Tuesday, July 14, 2009


Passang Dorji is a classic guy. Not only does he let slip a cruel joke every now and then, but he also does things that are beyond anybody’s wildest imagination.

His aloof, serious and no-nonsense persona, only adds an extra tinge of flavor when he unleashes his wisecracks and antics. So unexpected and abrupt they come, forget the rest, it even freaks the man himself out. And that is precisely why; Passang Dorji is a classic guy.

Even in all his seriousness, the man has the ability to blend himself to the space he’s in and instantly adjust to the situation. Plus, the things he does at the spur of the moment, thinking it is necessary, is, I thought, worth a mention.

Headed for Gelephu, darkness was already falling when we hit traffic. And it just didn’t seem to bother our man that the gate might close for our destination in Sarpang, he continued driving at a snail’s pace. “Whether you like it or not, I cannot go faster than this. I suffer from night blindness,” was his deadpan answer to shut me up.

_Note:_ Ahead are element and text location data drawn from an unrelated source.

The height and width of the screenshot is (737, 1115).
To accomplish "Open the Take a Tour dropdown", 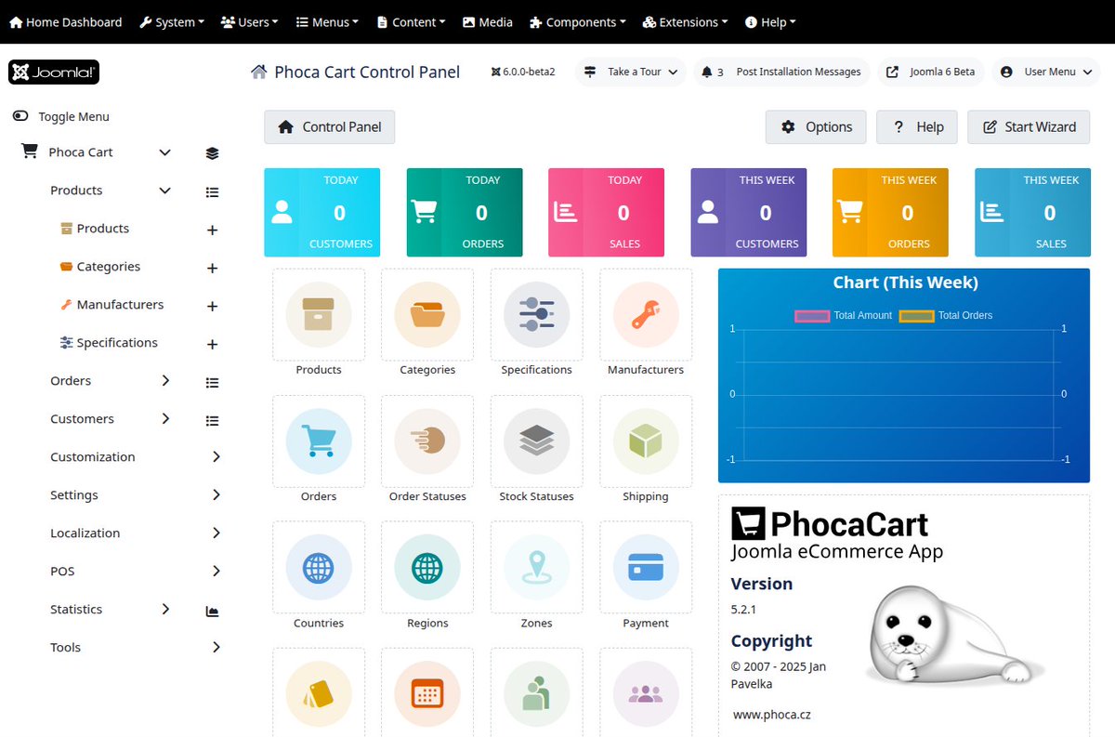I will click(630, 72).
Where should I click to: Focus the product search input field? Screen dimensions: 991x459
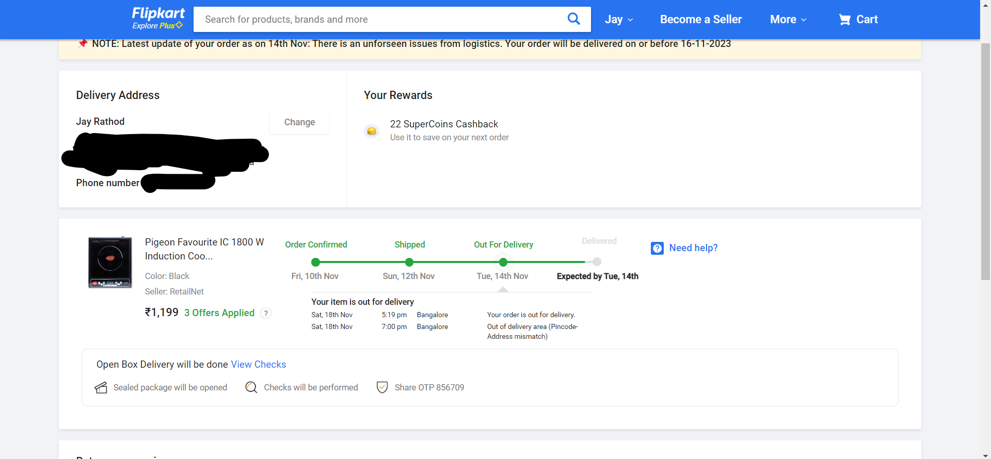pyautogui.click(x=382, y=20)
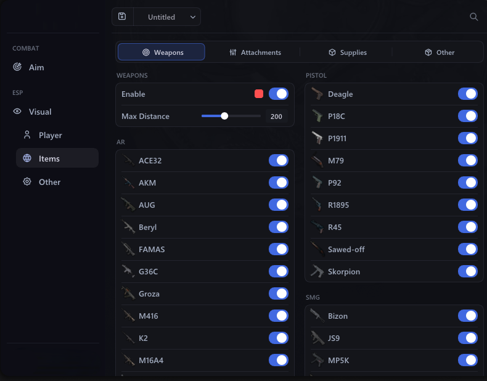Switch to the Attachments tab

click(255, 52)
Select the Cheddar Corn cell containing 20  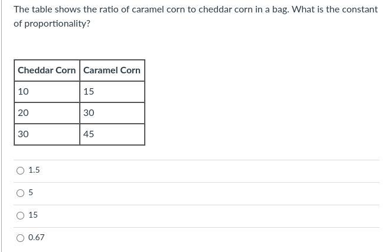[47, 113]
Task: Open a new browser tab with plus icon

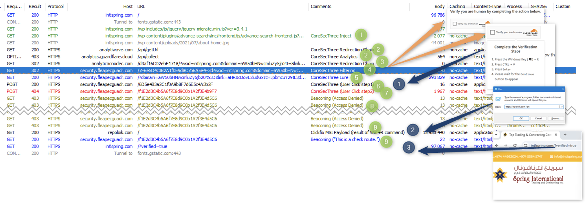Action: click(x=565, y=135)
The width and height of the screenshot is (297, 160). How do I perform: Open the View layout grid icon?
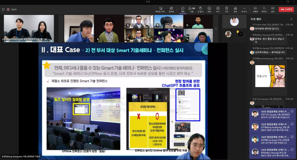point(218,9)
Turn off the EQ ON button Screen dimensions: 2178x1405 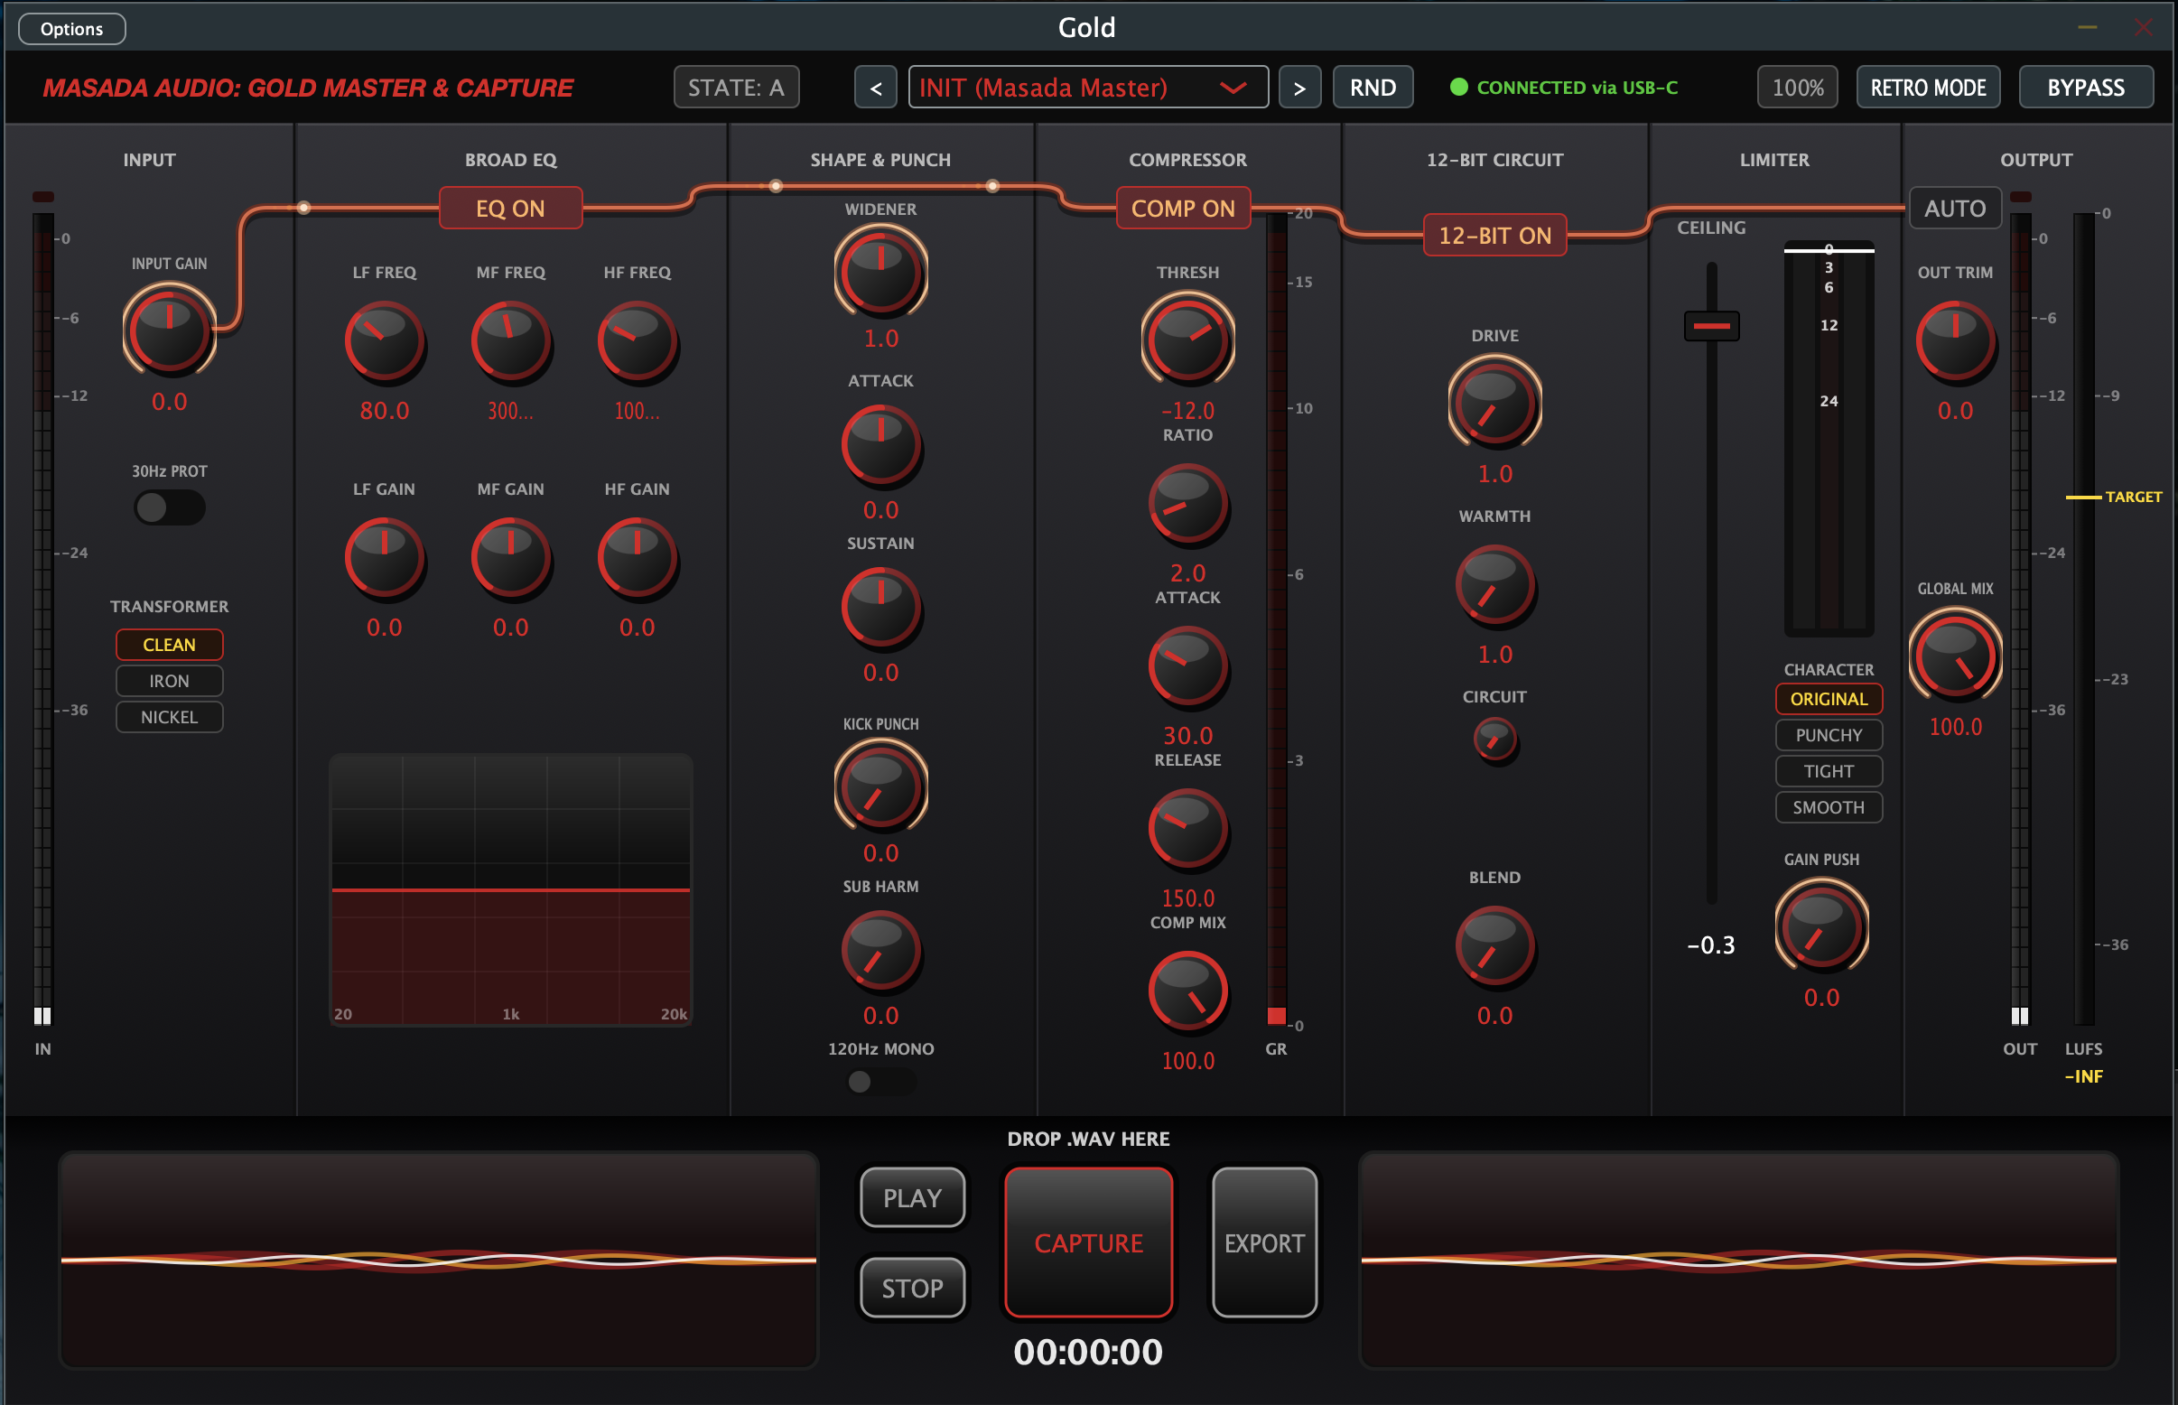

Although I bought his excuse then and followed him in my car just as slowly, I wasn’t aware that if the gate did close, he had a trick hidden up his sleeve. The classic trick, may I also mention, was intended in all seriousness.

When we finally got there in what seemed forever, the gate, as expected, was closed. He didn’t seem worried – not then and not now. If I may add, with his permission of course, and in his own words, “Passang Dorji can move mountains.”

He simply took out his phone and explained to some officials how urgent and important it was for us to get there. So, we were made to write and sign an undertaking stating we were traveling the stretch at our own risk. And should anything happen, no one would be held responsible.

“Drive fast and don’t stop the car no matter who asks you to,” warned a cop standing at the check-point.

Our man, wearing a grave expression, walked up to my car. “You know, I have two kids. But for you, I will take the risk,” he said, with a sense of urgency in his tone mingled with uncertain fear. Having said that, he got into his car and slammed the door in a fashion very typical of him.

The gate flew open and his tires squealed as he zoomed before me. It seemed like it was now my turn to keep up with his pace. And, just as I was beginning to enjoy the speed, with a few meters covered, he was back to his normal self again. The fear, I felt, had gone flying out his car window.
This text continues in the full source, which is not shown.